In 2021, he was transferred to an immigration detention center in Stewart, Georgia, en route to being deported back to Cuba. When Havana refused to accept him, Wilson was not granted asylum, though he was allowed to remain in the country. After five months in the custody of ICE, he was set free due to health problems. After two decades, Wilson set foot on the streets of the United States for the first time.

It was his nephew who picked him up at the detention center and brought him to a Burlington store. “He told me ‘Look, these thousand dollars are your first thousand dollars in this country.” After that, he dedicated himself to work, to building, little by little, a life that, it would turn out, only lasted four years. On June 29, 2025, around six in the morning, he prepared a coffee with condensed milk and went to get into his Ford truck, which was parked in front of his house. When he get into the vehicle, he felt a hand on his right shoulder. He turned to see two masked ICE agents. “What is happening? What is this about?” he asked.

They asked him for identification and Wilson showed them an expired Cuban ID card, the only identification he’d ever had. “In the United States, it had been four years in the shadows,” he says about his brief period of time outside of jail. “The only time that I truly lived in this country were those 20 years, because in prison I was a number, I existed there.”

Wilson wound up at Montgomery Processing Center in Texas, like so many other migrants in the Trump era.

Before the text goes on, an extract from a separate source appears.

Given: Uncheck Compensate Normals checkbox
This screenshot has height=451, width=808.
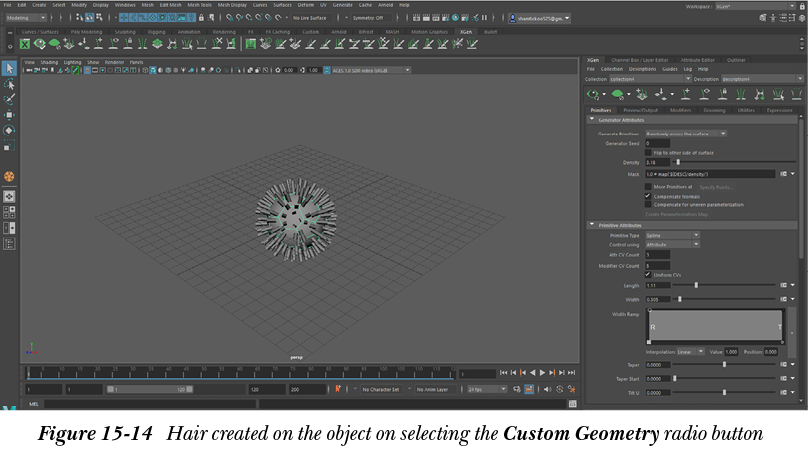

Then he was sent to another center in Houston. “I never thought I’d go through another process like that. When I found myself in there I said, ‘Well, at least you’re not being sentenced.’ It’s not like they’re going to leave you in here for 20 more years, even if every day feels like five years.”

On September 14, 2025, he was driven in a bus to the border with Reynosa along with 44 other migrants. ICE officials turned him over to Mexican authorities. “I don’t understand how the American government, knowing that my life is in danger, didn’t give me an opportunity, just to work like I was already doing. I didn’t finish what I went to do in the United States, I thought I was going to get papers like any other person, after serving a 20-year sentence. There was a time that I asked myself, what do I have to do to get [legal] status? What else do I have to give? Now, I trust that the Mexican government will allow me to form part of its community. I’m not going to feel safe until I have papers.”

“Do you still think about Cuba?”

“Ay mija, I wish I had the chance to breathe the air of my homeland for even three minutes.”